When The Evil Within appeared in 2017, it carried a lot of baggage since its director had died bankrupt a couple of years before of the effects of a meth addiction. That was enough to get it noticed, but it grew more intriguing as he was Andrew Getty, one of the heirs to the fortune established by oil magnate John Paul Getty, one of the wealthiest men in the world when he was alive. Grandson Andrew was not so much interested in continuing the family business as he was spending its money, and he felt he could do that best by channelling what he inherited into the movies: he wished to be a director of them, and penned a horror screenplay which went into production some fifteen years before the final effort was released.

It should be pointed out Getty never had a chance to complete his would-be masterwork, and it was instead wrangled into shape by its producer, some nine years after the stop-start shoot had ended and two years after the obsessively tinkering director had passed away. That there was a macabre enough aspect to this with the creator dying pretty horribly in the process of attempting to actually get this into cinemas in a result he approved of was one thing, that the experience of watching it offered an insight into an extremely troubled mind was another. For a movie that was essentially a rich kid's vanity project, there was a lot to unnerve here, not purely because of the plot or special effects, but that Getty had believed he was concocting something that would have been accepted as a perfectly reasonable use of funds.
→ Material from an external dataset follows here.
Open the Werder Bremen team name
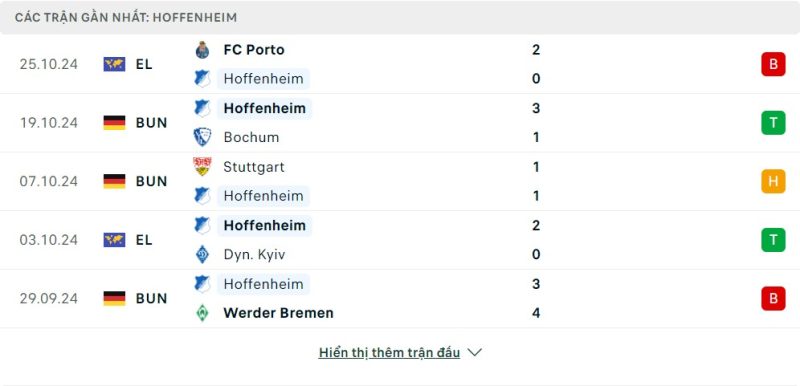This screenshot has width=800, height=386. 279,313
Koehler certainly served up a dedicated performance, as Dennis we come to realise has physical and mental disabilities. This is not quite as bad a situation as it might have been because he lives with his older brother John (Sean Patrick Flanery) who looks after him and has enough money to see that Dennis's needs are met, but he is growing impatient with the young man as he wishes to marry his girlfriend Lydia (Dina Meyer) and his sibling is an impediment to that. Plus Dennis has been acting strangely recently - John does not know why, but as we are seeing it from his point of view we are aware that the afflicted person is being tormented by nightmares that have broken through to reality, embodied by exploitation flick stalwart Berryman at first, but then his apparently healthy reflection in an antique mirror forced on him by John later.

You watch this and can only ponder, did Getty see himself in Dennis in the manner Dennis sees himself in that mirror? Was the antihero of his movie how he saw himself in real life? Because if he did, this was one deeply tormented soul who crafted this film (or tried to). When the protagonist was instructed to start killing cats and dogs with a view to taxidermy by his alter ego, you could sort of see where this was going and that in horror movie tradition he was about to descend to murder, yet the way he did so blurred the lines between what we thought was genuine and what was the nightmare. Even at the end, there are elements unexplained, perhaps a consequence of the film not entirely being completed, but also perhaps because they made for a more off kilter view: we don't know why, for example, when Dennis's psychosis has him utterly in its grip, that John and Lydia start seeing everyone they know replaced by strangers in the small town where they live. If you wanted something downright weird that came across as a product of a disturbed mind with too much money and too much time on his hands, this fit the bill. It wasn't gory, but it was mindbending in its oddity. Music by Mario Grigorov.